■ **Work instructions**: Would you please return the lines of the entries below starting at the line that has "Given: Select the" and ending at the line that has "You are a computer-use agent. 376x305 pixels.", both included, exactly as they are?

*** Dataset records ***

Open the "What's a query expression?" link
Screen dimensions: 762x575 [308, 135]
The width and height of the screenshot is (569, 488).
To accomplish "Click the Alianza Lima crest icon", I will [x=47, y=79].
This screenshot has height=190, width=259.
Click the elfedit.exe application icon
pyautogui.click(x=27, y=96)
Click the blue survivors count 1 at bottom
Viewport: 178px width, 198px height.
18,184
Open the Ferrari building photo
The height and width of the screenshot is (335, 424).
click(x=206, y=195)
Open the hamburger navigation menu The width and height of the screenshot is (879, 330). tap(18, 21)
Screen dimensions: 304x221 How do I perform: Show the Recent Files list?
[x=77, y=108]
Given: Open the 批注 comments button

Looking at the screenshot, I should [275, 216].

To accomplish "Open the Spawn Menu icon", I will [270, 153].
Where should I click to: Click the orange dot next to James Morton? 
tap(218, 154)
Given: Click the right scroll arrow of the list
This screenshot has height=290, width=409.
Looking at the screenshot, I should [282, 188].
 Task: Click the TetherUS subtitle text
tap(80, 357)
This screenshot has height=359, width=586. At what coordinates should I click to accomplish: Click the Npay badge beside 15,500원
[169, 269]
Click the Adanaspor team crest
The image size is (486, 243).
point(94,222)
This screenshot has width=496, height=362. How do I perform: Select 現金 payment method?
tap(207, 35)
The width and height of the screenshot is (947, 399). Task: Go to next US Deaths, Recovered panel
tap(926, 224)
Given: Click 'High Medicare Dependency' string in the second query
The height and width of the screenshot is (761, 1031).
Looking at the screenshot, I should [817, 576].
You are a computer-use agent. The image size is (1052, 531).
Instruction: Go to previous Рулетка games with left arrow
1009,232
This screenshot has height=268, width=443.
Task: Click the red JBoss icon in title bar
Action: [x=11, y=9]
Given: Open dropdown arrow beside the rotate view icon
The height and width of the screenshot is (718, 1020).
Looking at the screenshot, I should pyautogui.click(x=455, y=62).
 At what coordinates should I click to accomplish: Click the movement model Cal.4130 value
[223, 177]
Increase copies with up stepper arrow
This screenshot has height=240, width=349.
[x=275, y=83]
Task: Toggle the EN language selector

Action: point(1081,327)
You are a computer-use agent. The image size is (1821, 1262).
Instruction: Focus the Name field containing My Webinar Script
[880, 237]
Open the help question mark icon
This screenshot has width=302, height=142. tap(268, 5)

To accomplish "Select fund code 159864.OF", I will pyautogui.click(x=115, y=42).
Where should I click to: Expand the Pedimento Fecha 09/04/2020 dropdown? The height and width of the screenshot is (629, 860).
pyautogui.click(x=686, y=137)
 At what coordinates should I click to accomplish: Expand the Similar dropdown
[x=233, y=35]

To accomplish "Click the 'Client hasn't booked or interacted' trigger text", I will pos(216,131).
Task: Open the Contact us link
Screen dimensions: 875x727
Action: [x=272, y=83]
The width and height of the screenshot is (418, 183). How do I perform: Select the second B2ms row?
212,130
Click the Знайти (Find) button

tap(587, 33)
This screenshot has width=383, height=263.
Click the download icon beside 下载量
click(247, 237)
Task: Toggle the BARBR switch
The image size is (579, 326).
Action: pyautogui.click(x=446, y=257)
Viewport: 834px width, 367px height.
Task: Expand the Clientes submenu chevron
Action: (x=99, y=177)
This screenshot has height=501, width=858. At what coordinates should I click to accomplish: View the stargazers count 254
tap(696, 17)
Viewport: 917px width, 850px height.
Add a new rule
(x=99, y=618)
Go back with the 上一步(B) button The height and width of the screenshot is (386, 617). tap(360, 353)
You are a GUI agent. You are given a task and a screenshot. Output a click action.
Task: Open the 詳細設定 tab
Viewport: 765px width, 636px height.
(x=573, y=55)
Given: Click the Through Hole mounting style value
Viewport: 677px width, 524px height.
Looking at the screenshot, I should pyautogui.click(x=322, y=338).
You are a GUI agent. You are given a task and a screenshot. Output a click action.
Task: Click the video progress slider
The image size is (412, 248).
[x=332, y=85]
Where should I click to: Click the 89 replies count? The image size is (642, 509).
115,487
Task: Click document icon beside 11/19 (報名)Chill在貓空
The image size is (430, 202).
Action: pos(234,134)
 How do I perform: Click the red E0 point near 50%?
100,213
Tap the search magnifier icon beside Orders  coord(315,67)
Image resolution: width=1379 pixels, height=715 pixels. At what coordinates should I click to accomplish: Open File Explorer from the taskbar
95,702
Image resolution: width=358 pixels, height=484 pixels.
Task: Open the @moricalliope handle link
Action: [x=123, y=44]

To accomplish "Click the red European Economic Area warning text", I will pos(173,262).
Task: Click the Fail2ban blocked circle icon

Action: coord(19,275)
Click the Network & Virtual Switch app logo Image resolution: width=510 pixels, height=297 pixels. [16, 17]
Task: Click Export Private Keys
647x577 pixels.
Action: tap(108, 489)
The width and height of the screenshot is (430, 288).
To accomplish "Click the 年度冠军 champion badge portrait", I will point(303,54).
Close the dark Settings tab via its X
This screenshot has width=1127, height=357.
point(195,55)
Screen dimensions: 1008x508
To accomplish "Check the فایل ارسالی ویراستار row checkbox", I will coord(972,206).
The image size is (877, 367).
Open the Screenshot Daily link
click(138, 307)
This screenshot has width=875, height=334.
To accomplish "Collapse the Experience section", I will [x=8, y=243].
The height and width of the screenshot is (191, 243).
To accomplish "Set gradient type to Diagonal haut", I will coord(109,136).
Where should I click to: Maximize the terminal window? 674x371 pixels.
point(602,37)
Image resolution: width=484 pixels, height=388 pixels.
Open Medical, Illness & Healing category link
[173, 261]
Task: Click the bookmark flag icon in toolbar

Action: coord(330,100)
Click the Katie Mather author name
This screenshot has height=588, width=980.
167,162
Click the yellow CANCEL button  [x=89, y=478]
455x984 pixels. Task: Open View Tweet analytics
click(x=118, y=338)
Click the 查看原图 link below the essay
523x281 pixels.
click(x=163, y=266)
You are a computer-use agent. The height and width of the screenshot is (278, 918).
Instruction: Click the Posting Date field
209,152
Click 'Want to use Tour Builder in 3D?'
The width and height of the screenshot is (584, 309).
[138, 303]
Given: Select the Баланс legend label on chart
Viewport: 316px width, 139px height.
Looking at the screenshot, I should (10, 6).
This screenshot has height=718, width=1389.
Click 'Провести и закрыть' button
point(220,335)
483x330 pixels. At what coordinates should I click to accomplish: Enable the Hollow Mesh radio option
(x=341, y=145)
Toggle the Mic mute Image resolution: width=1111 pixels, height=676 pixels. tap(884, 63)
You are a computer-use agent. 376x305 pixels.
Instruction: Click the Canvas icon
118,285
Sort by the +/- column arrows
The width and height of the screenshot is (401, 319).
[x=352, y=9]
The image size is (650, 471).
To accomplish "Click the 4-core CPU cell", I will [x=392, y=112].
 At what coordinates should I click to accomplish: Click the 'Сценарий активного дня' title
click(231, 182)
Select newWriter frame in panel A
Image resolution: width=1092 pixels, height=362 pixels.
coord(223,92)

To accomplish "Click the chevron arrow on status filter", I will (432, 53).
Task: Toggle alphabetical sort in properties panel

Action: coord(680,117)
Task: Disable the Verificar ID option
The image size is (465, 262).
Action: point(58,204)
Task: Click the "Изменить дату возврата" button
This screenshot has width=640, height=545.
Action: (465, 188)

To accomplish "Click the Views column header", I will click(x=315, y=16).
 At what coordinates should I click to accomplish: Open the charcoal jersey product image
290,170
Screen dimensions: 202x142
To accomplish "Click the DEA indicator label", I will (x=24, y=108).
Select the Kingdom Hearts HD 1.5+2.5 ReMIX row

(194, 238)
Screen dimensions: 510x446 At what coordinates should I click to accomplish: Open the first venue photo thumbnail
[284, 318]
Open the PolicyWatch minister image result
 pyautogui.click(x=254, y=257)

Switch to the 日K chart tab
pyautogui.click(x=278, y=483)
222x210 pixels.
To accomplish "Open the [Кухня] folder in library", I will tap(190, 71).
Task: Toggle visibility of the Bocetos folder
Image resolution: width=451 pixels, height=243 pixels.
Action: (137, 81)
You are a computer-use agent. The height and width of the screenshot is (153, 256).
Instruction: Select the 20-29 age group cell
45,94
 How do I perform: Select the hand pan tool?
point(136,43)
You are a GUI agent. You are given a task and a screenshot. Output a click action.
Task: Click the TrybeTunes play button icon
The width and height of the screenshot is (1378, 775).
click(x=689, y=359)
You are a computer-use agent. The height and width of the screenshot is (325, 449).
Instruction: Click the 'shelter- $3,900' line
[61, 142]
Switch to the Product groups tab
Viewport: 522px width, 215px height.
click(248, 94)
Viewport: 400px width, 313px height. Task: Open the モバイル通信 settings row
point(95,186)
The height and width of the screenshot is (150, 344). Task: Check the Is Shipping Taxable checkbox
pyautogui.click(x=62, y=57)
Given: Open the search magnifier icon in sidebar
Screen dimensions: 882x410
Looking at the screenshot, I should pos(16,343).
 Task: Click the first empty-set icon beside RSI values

***

■ **Task result**:
Given: Select the Баланс legend label on chart
Viewport: 316px width, 139px height.
Looking at the screenshot, I should (10, 6).
This screenshot has height=718, width=1389.
Click 'Провести и закрыть' button
point(220,335)
483x330 pixels. At what coordinates should I click to accomplish: Enable the Hollow Mesh radio option
(x=341, y=145)
Toggle the Mic mute Image resolution: width=1111 pixels, height=676 pixels. tap(884, 63)
You are a computer-use agent. 376x305 pixels.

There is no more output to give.